In terms of gaining meaningful information, personal interviews remain extremely important.
Donna Decker, English professor at Franklin Pierce University, analyzes the importance of personal interviews.
Donna Decker was selected as a Ms. Feminist Scholar in 2010 which gave her an opportunity to do public scholarship and social justice work at once. Ms, the foremost feminist magazine in North America, with 100,000 subscribers, hosts a unique, competitive initiative designed to engage feminist scholars in writing for both Ms. Magazine and blog. Decker was one of twenty-five to be selected from among 150 applicants to be a Ms. Magazine Feminist Scholar based on the quality of her writing sample and the compelling nature (and marketability) of her project about the 1989 Montreal Massacre of fourteen women engineering students by a 25-year-old man. The goal of the three-day Ms. Writing workshop she attended in Washington, DC in May 2010 was to teach scholars to “translate” their academic writing into writing for a broader audience, the readers of the magazine and blog. While such readers are, by and large, educated and sophisticated, they are not interested in reading academic/theoretical jargon, so Ms. Feminist Scholars spent time in DC altering their writing styles to reach a wider audience.
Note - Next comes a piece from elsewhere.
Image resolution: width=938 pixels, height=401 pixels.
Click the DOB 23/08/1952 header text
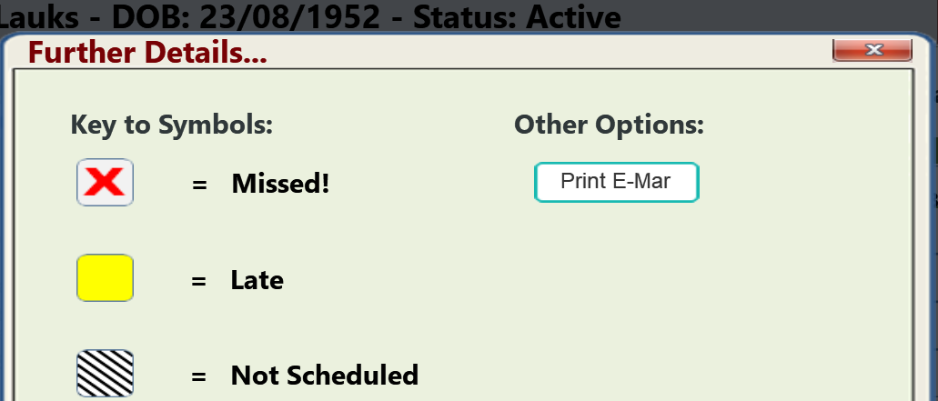(x=246, y=16)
I was haunted when I learned that on December 6, 1989, a gunman entered a classroom at Ecole Polytechnique in Montreal killing 14 – all of them women – and announcing he was “fighting feminism,” before taking his own life. He left behind a list of 19 women he wished he had had time to kill as well. Debate about the nature of the massacre ensued in the media: was it the isolated act of a madman or an iconic act of misogyny?
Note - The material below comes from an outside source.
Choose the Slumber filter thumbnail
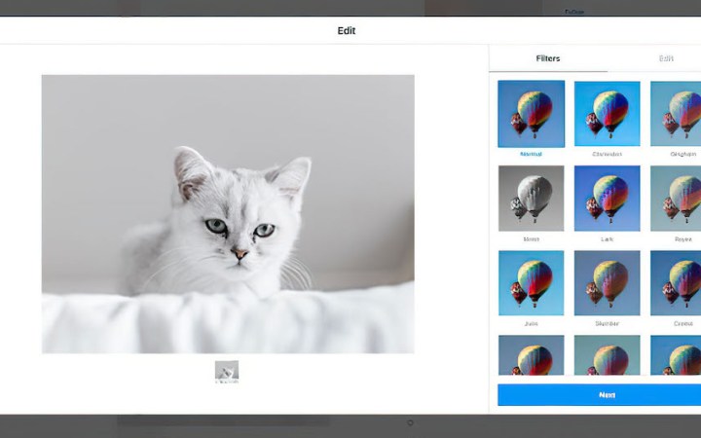 point(608,283)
Personal interviews remained my most salient method of research, revealing the interiorities of real people in more robust ways than had previous efforts, including academic analyses and artistic renderings, lending acute insight into the personal and political aftermath of a school shooting.
Interested in the subjective experience of the survivors and families of the victims, I conducted interviews with many, including the sister of a victim, a woman wounded in the attack, and another targeted by the gunman. I asked what it was like to learn your sister had been killed in her classroom. What it was like to discover your name and phone number on a killer’s “hit list.” What enables one to survive such grief? How does one reckon with a dubious police response and a public debate about the gendered nature of the crime? All were unequivocal in their responses: Canada was rocked by this “American Crime,” media and engineering schools were forced to confront gender bias, and the pain is deep and abiding.